START Material to process

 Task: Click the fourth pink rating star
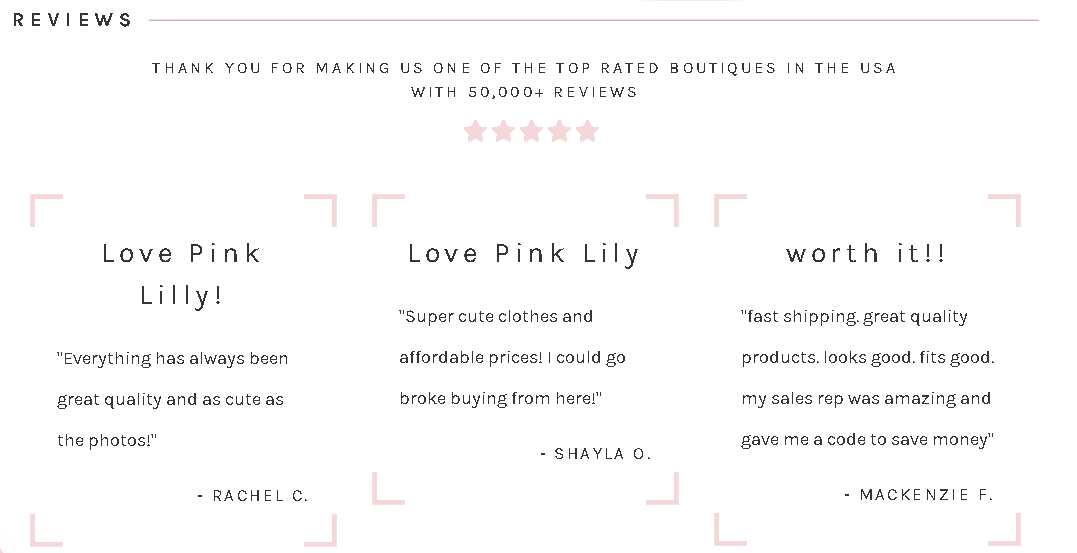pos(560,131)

END Material to process
START Material to process

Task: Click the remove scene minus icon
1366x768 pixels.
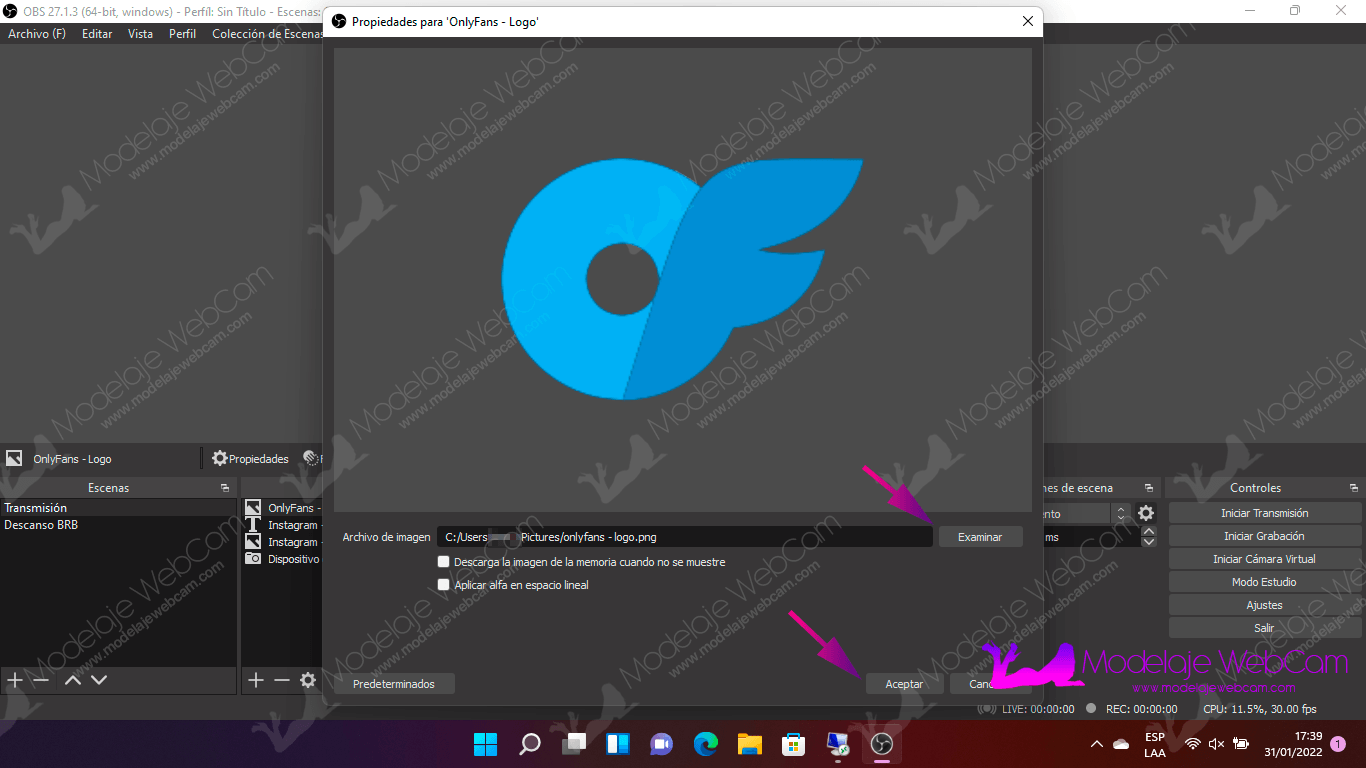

END Material to process
START Material to process

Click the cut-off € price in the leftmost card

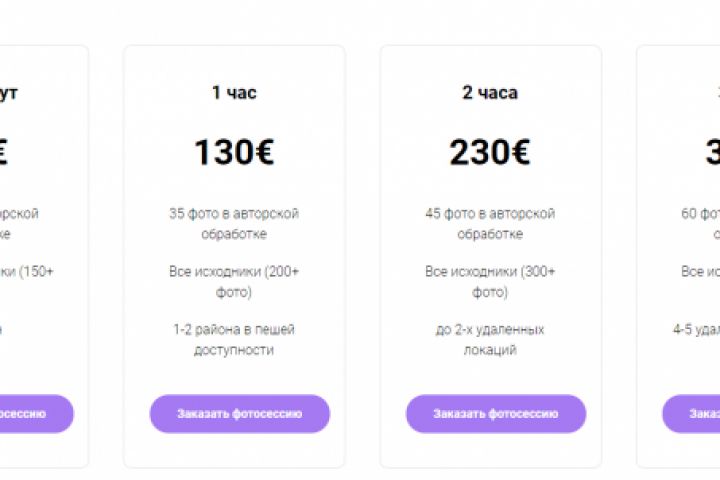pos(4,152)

END Material to process

**Work task**
Going back to the entries above, set down exactly the lines that begin at the one with "Task: Click the remove scene minus icon" and end at the one with "1366x768 pixels.", both included, and nothing else.

**Exercise output**
Task: Click the remove scene minus icon
1366x768 pixels.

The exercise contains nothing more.